O PL acionou o Supremo Tribunal Federal (STF) contra a condução da gestão fiscal do governo do presidente Luiz Inácio Lula da Silva (PT). O partido questiona um conjunto de atos que, em seu entendimento, levaram a uma desorganização das contas públicas, ao aumento da dívida e a problemas com a integridade do orçamento. A ADPF foi protocolada na noite de quarta-feira (4/2) e ainda não foi distribuída a um ministro da Corte.
A sigla de oposição ao governo acusa a existência de um “orçamento paralelo” que seria responsável por aumentar despesas por meio de retiradas de gastos dos limites do teto e da meta fiscal.
Na ação, o PL pede que o Supremo reconheça um “estado de coisas inconstitucional” na gestão fiscal da União. A medida é usada quando existe um padrão de violações massivas, sistemáticas e estruturais de direitos. O objetivo do reconhecimento no caso é lidar, entre outros pontos, com um “padrão reiterado de déficits” e com a “trajetória ascendente” da dívida, de acordo com o partido.
Entre as demandas práticas, a ação quer que o Poder Executivo seja obrigado a trabalhar com o resultado fiscal efetivo, deixando de descontar gastos que ficam de fora dos limites fiscais.
Além disso, há também o pedido para que seja criado o Conselho de Gestão Fiscal. Trata-se de um mecanismo previsto na Lei de Responsabilidade Fiscal (Lcp 101/2000) para acompanhar e avaliar a política e a gestão fiscal. Pela lei, deve ser constituído por representantes de todos os Poderes e esferas de Governo, do Ministério Público e de entidades técnicas representativas da sociedade.
A sigla afirma que não pretende fazer com que o STF fixe uma política fiscal ou substitua as escolhas legítimas do Executivo e do Legislativo. O objetivo, conforme argumenta, é que a gestão fiscal “seja conduzida dentro dos parâmetros constitucionais de sustentabilidade, integridade e transparência”.
De acordo com o PL, a situação atual viola preceitos constitucionais como os deveres de sustentabilidade da dívida; de transparência e de compatibilidade entre política fiscal, planos e orçamento. A legenda também aponta ofensas ao direito de acesso à informação e ao princípio da publicidade na Administração Pública.
“Simulacro”
Segundo o partido, a adoção do “orçamento paralelo” faz do regime fiscal um “simulacro de legalidade”, ao permitir que o governo cumpra as metas formais de resultado primário “enquanto a dinâmica real da dívida pública se expande à margem do sistema normativo”.

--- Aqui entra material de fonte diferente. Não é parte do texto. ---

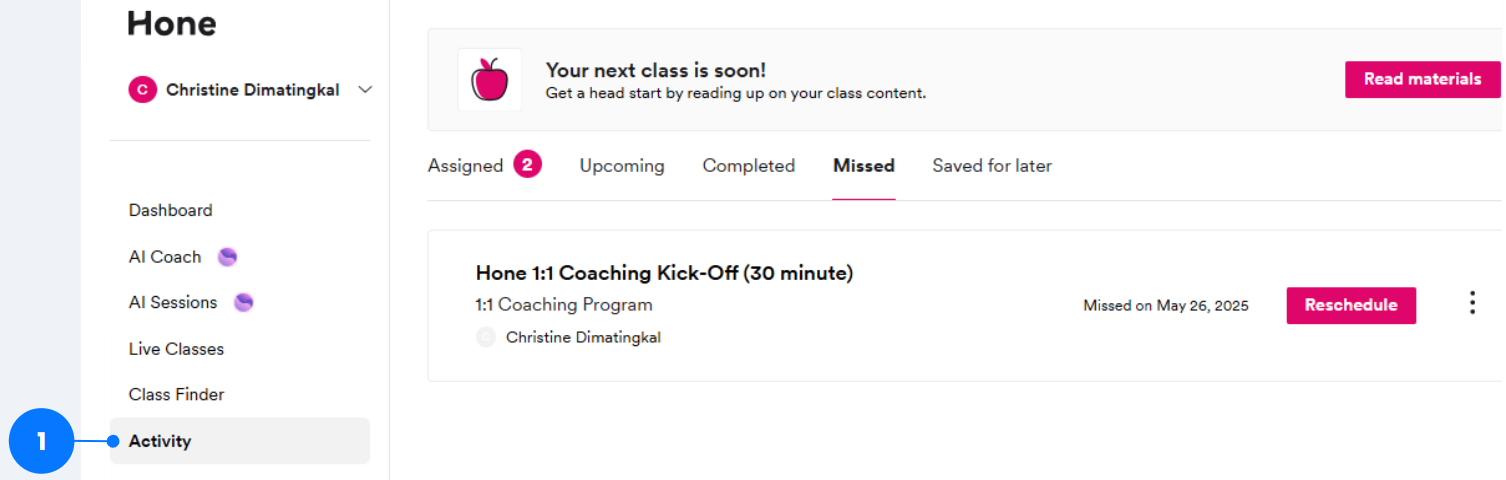View the Saved for later tab

pyautogui.click(x=991, y=166)
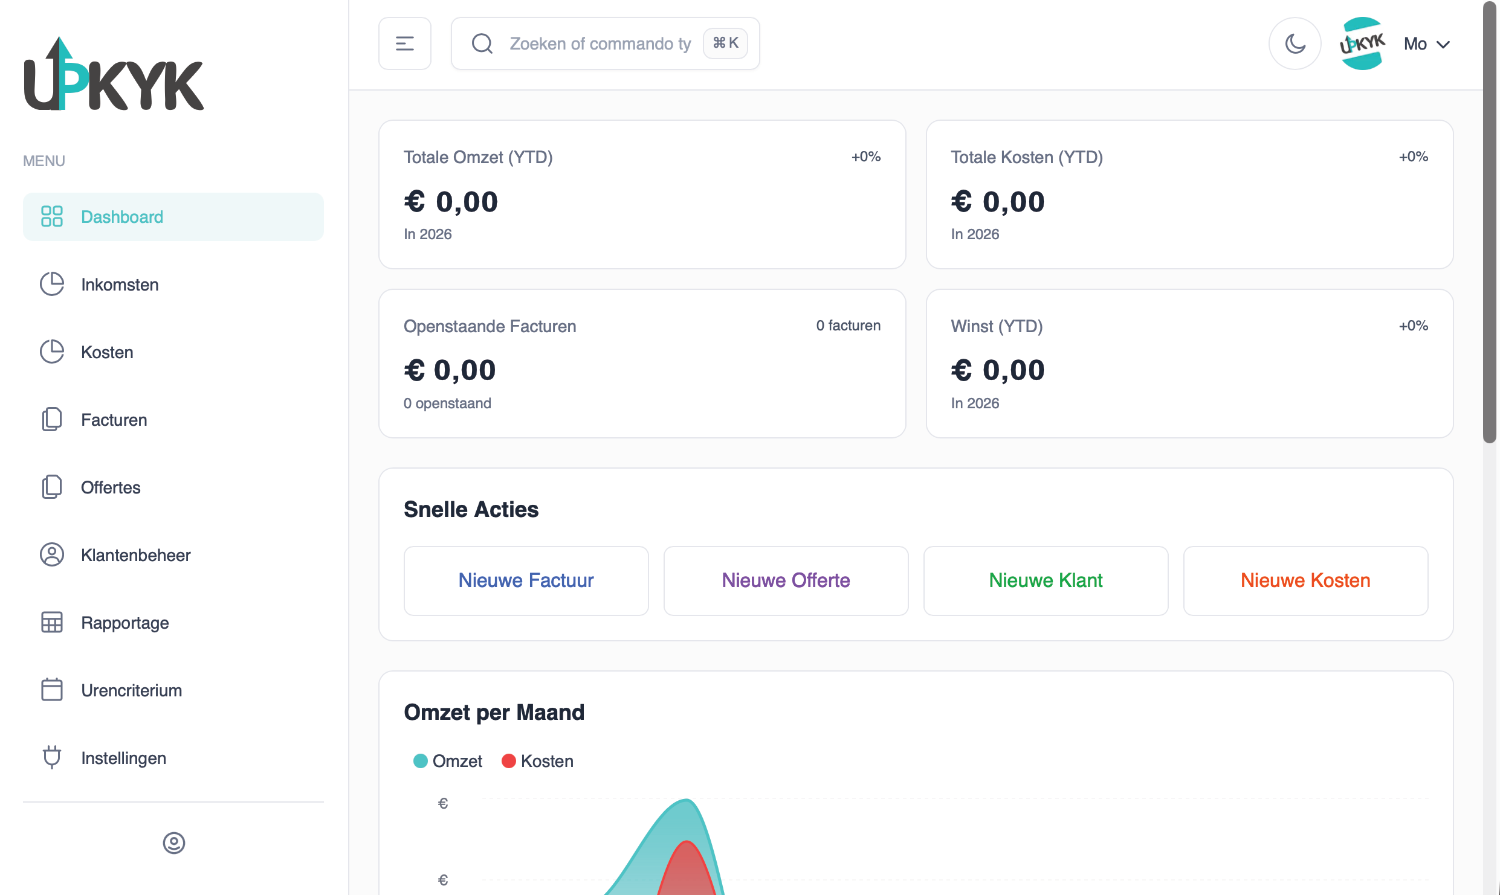
Task: Click the Nieuwe Klant button
Action: (1045, 581)
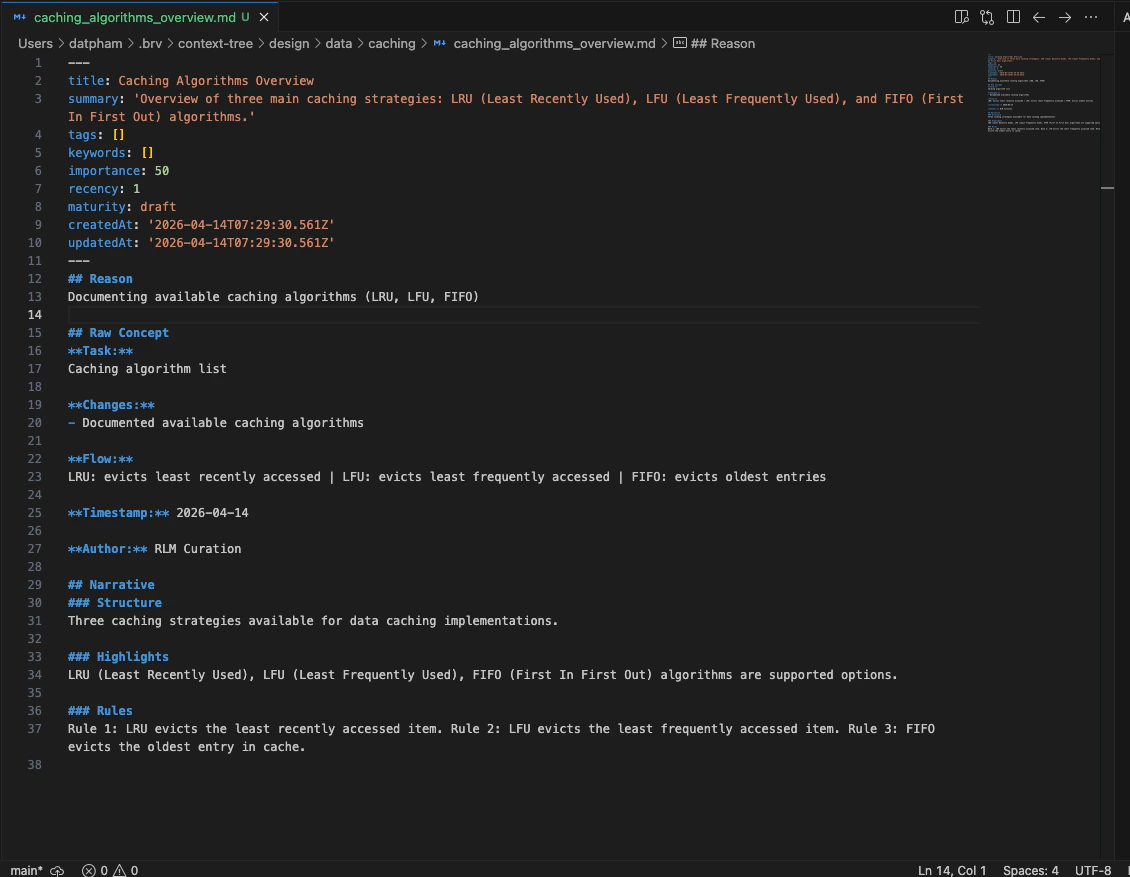Screen dimensions: 1130x877
Task: Open indentation settings via Spaces: 4
Action: click(x=1030, y=871)
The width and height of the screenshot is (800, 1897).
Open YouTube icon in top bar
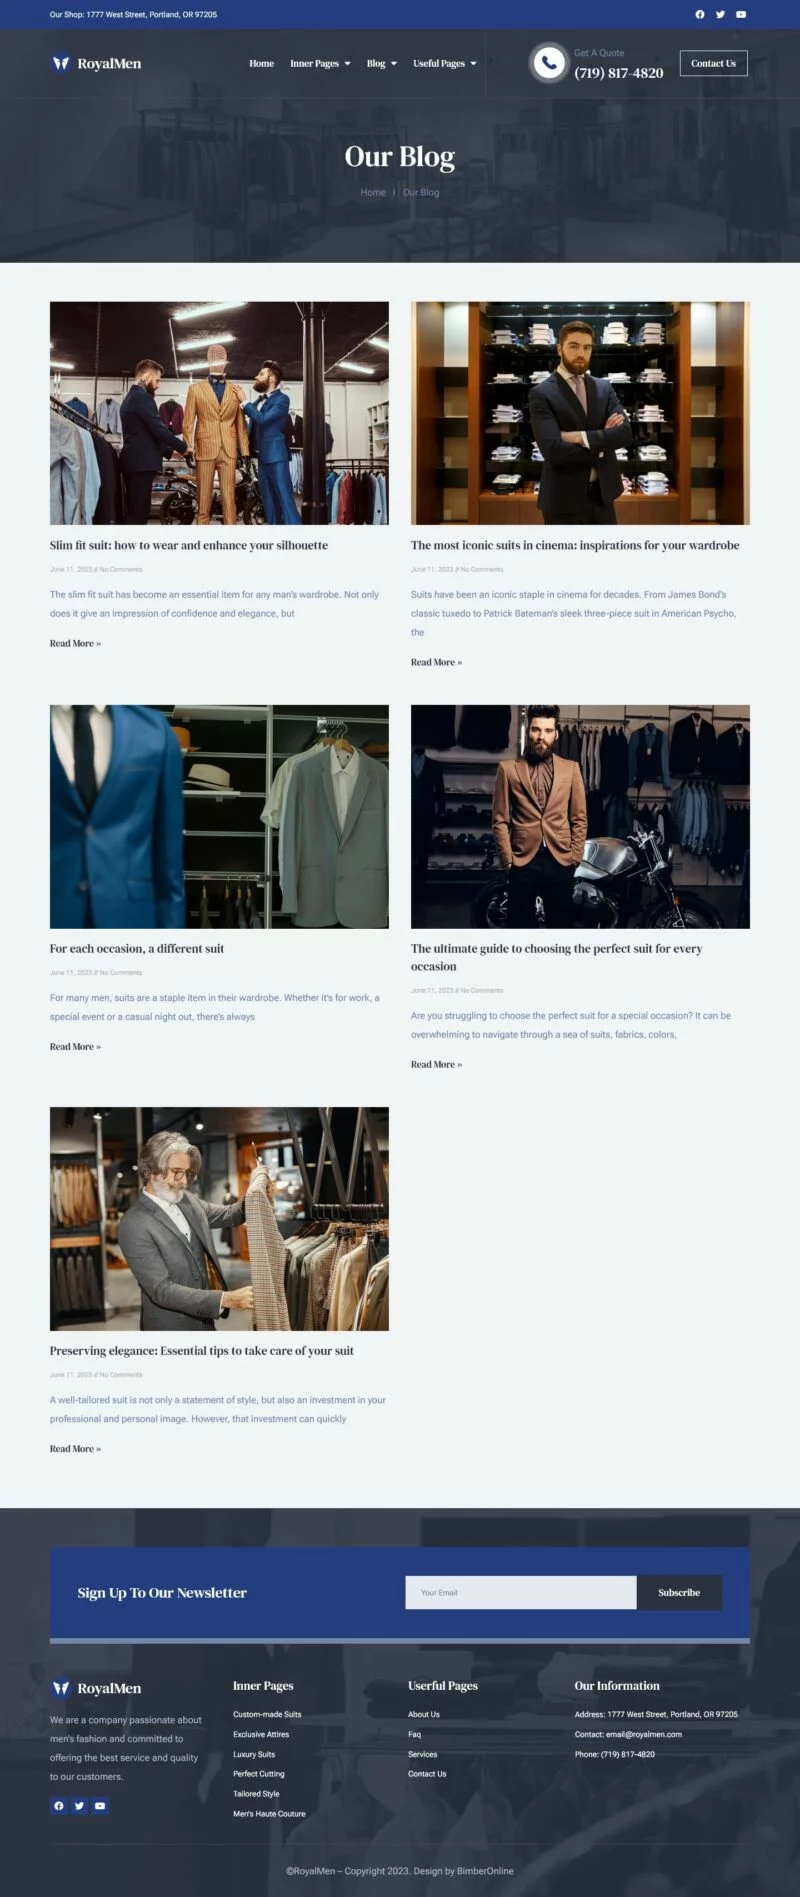click(741, 14)
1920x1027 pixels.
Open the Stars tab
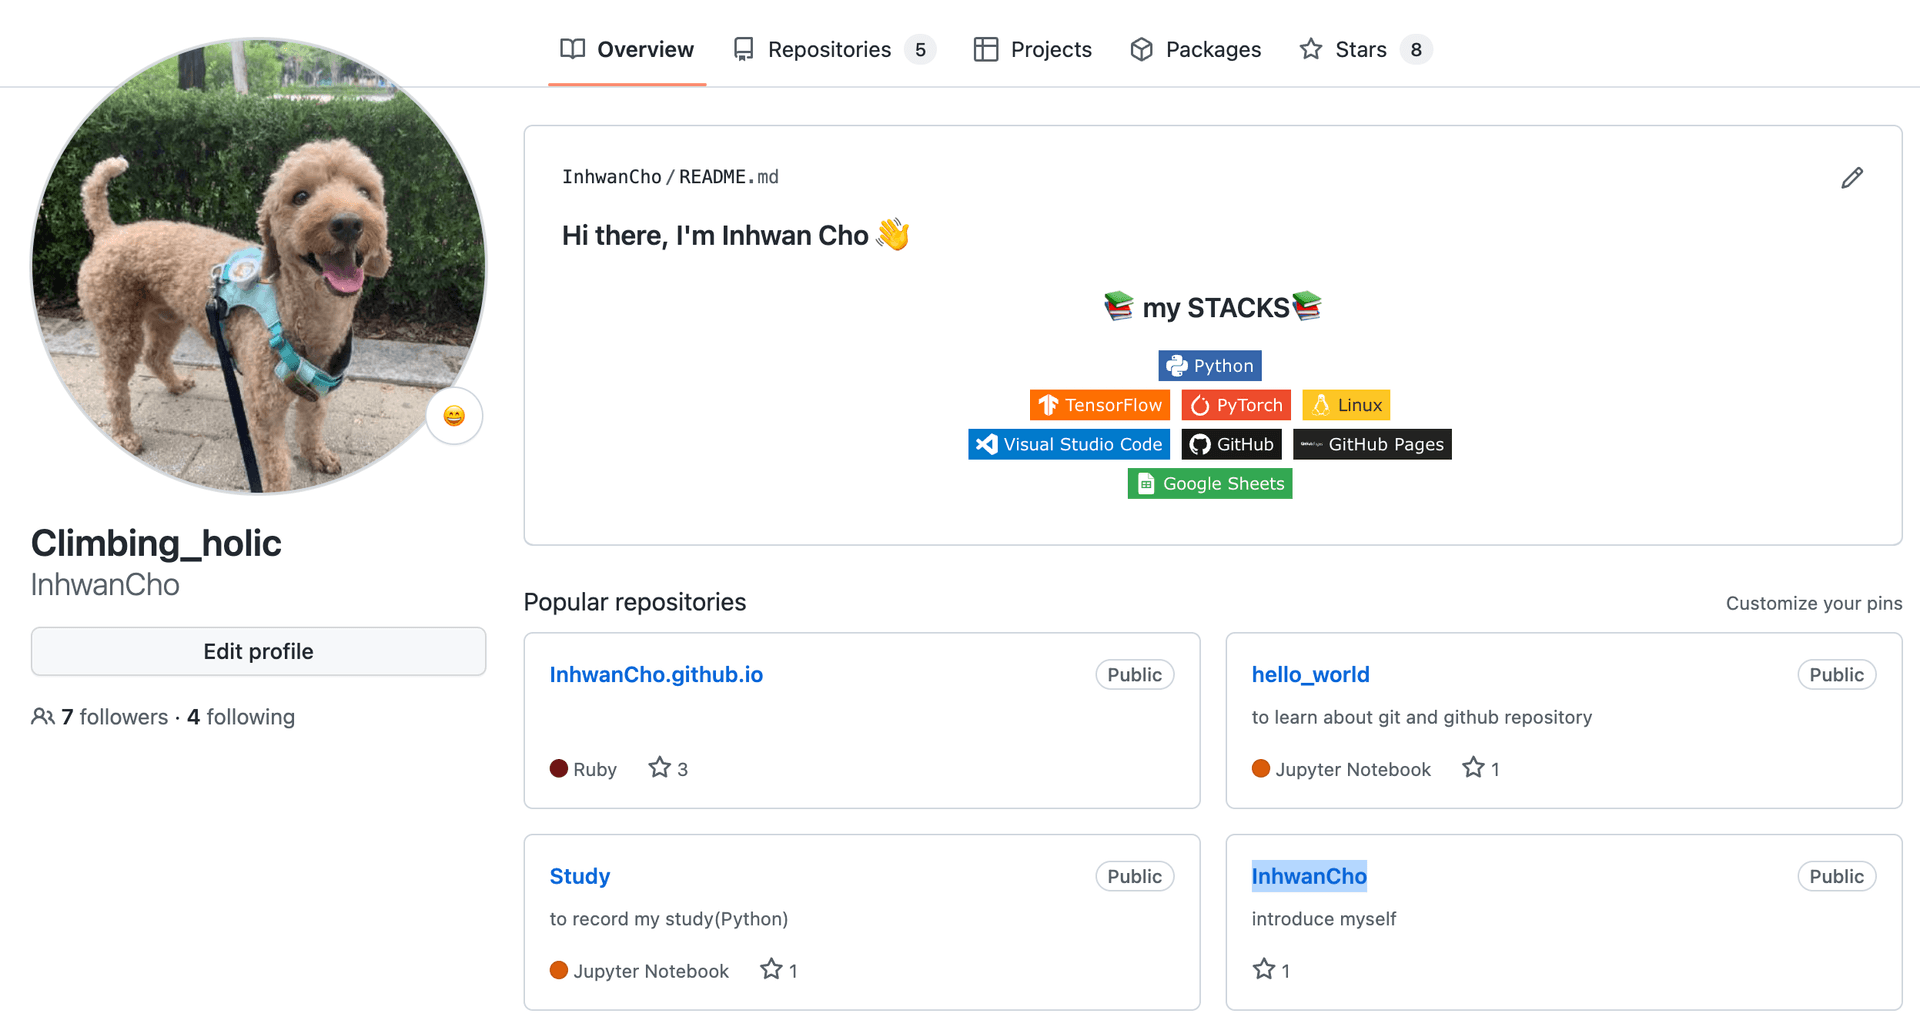(1360, 50)
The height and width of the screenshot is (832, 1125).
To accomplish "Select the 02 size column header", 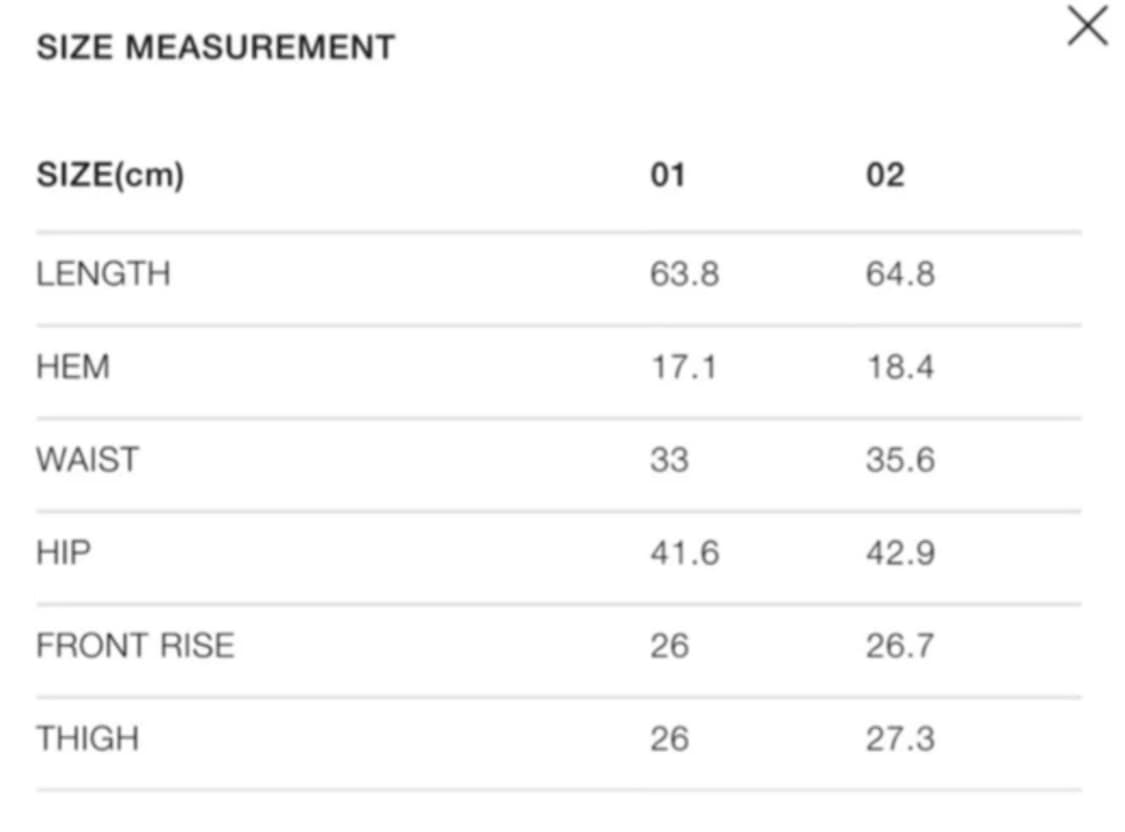I will [885, 175].
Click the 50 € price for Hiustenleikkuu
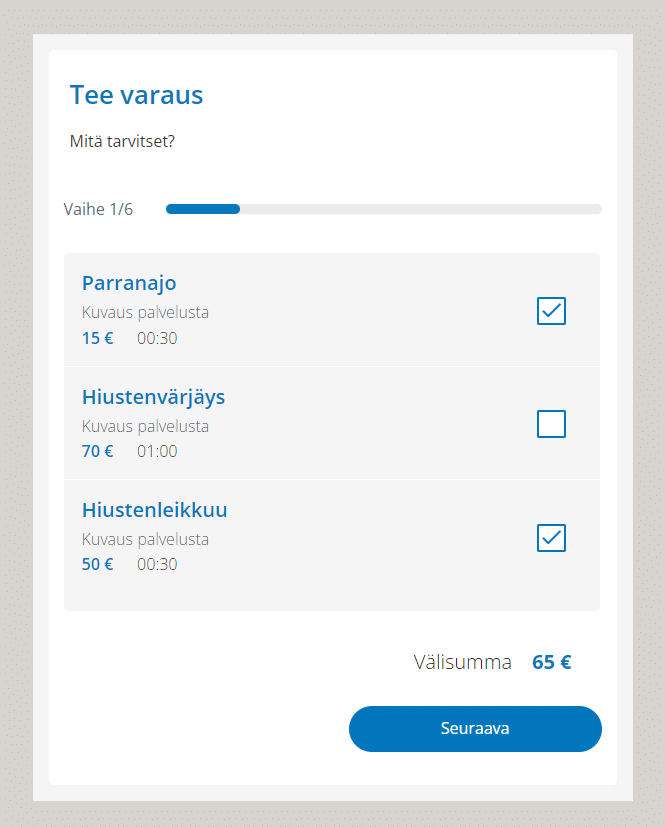Screen dimensions: 665x827 (x=97, y=564)
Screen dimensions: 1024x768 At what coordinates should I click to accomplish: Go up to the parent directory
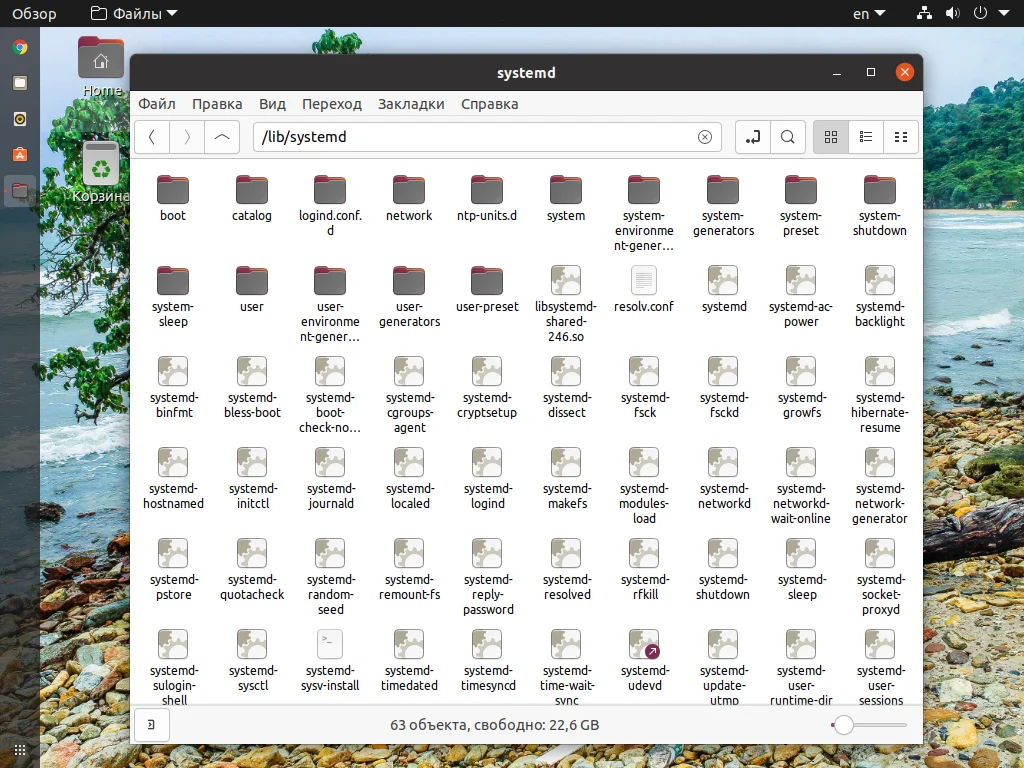tap(222, 137)
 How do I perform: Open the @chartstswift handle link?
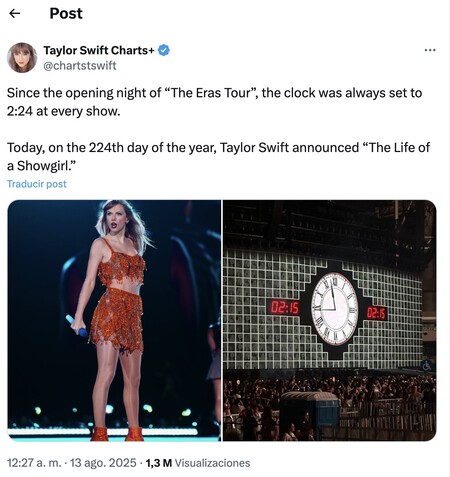click(80, 66)
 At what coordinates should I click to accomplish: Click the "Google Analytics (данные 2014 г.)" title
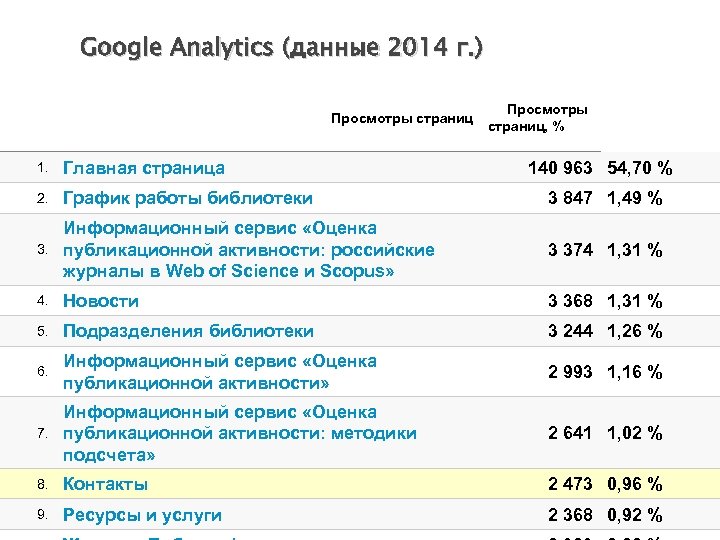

Conforme o PL, a retirada de despesas dos marcos das regras fiscais atingiu R$ 89,9 bilhões entre 2024 e 2025.
Na quantia estão contabilizados, por exemplo, o socorro ao Rio Grande do Sul devido às chuvas (R$ 29 bi); gastos com precatórios (R$ 45,3 bi); e o ressarcimento às vítimas dos descontos indevidos do INSS (R$ 3,3 bilhões).
“O efeito jurídico desse desvio é o esvaziamento da âncora do sistema: a meta primária perde a capacidade de orientar decisões e estabilizar expectativas, enquanto a relação dívida/PIB passa a comandar a trajetória fiscal de forma desordenada”, disse o PL.
Outro ponto atacado pelo partido é a expansão de despesas permanentes. Segundo a ação, de 2023 a 2025 houve aumento aproximado de 6,7% no número de cargos e funções comissionadas, além de crescimento de 13,3% da despesa total com pessoal.
Na ação, o PL compara o “orçamento paralelo” com o “orçamento secreto”, a prática de destinação de emendas parlamentares sem transparência e rastreabilidade que surgiu no Congresso na época do governo de Jair Bolsonaro (PL).
“Tal como o ‘Orçamento Secreto’, o ‘Orçamento Paralelo’ é uma prática inadmissível ante os preceitos fundamentais da sustentabilidade, da transparência e da integridade do orçamento, além de violar as boas práticas internacionais”, disse a sigla.